Typically, less than 5% of the total copper in the blood is unbound to proteins such as ceruloplasmin, making the concentration of free copper relatively low compared to total serum copper levels. As such, changes in free copper concentration might not be noticeable when only total copper levels are measured, underscoring the need for specific tests to evaluate non-ceruloplasmin copper levels.
Ceruloplasmin is the major copper-binding protein, mainly determining the total copper concentration in the serum or plasma. Nonetheless, copper is also associated with other proteins, including transcuperin, albumin, and various amino acids.
Wilson disease (WD) is a severe genetic disorder caused by mutations in the ATP7B gene, which encodes a transporter essential for copper elimination. This condition leads to excess copper in circulation and tissue accumulation. Copper overload is also linked to other health issues, including cancer, preeclampsia, and Alzheimer’s disease. The incidence of WD is approximately 1 in 30.000, and it presents primarily with hepatic or neurological symptoms. Early diagnosis is critical, as WD is treatable but can be fatal if not addressed in time.

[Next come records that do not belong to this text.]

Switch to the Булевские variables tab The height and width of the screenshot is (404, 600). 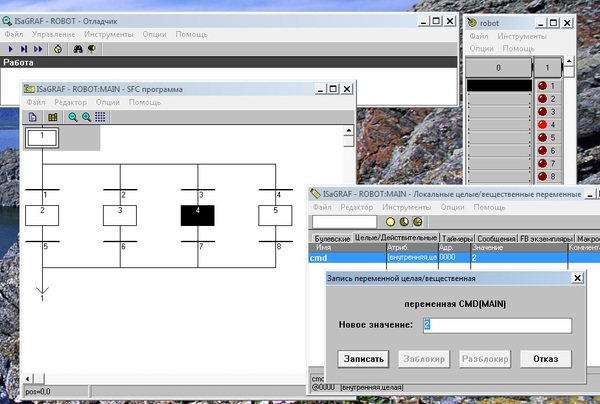point(332,238)
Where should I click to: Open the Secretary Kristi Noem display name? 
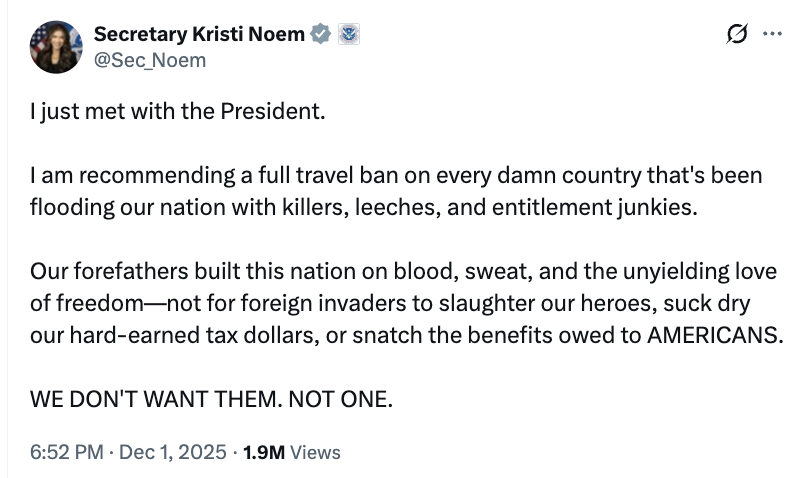[200, 34]
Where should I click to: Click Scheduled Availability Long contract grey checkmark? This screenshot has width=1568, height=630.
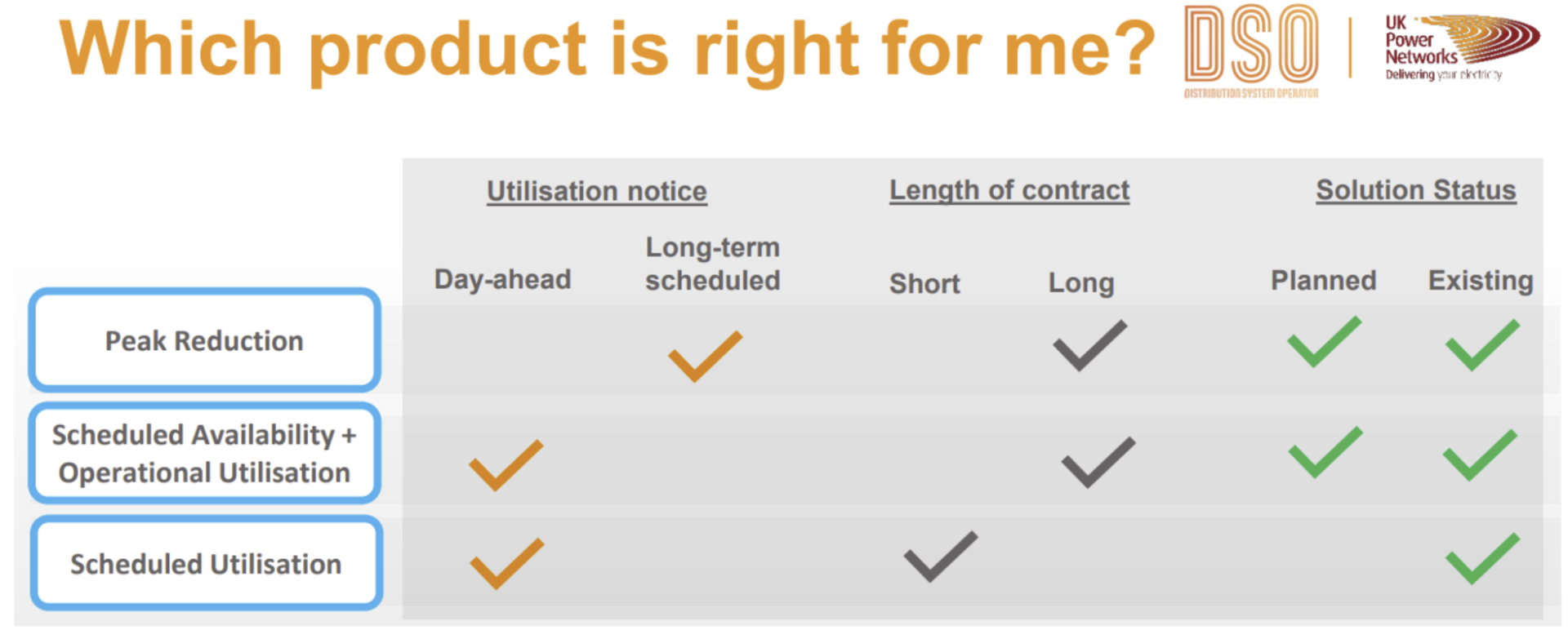1098,462
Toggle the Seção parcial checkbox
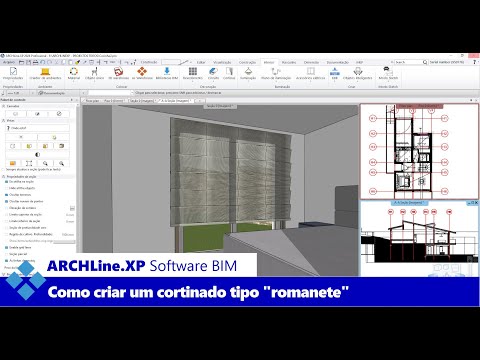The height and width of the screenshot is (360, 480). click(6, 254)
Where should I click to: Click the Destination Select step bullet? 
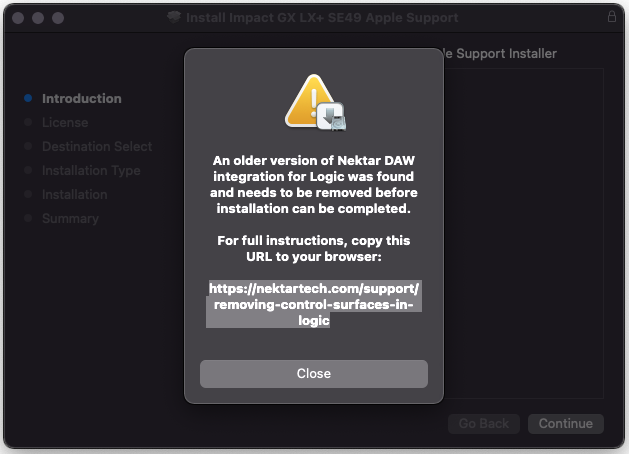(28, 146)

Diagnosing WD involves a combination of laboratory and clinical tests. An ophthalmologic slit-lamp examination may reveal Kayser-Fleischer rings indicative of corneal copper deposition. Other diagnostic measures include quantifying ceruloplasmin (typically reduced in WD), 24-hour urine copper (generally elevated in WD), and liver copper content (usually increased in WD). Although genetic testing can identify mutations in ATP7B, it's only conclusive if it detects the specific mutations causing the disease in the patient, given the wide variety of possible mutations.
Since free copper is the most toxic form, measuring unbound copper in circulation directly assesses potentially harmful copper levels.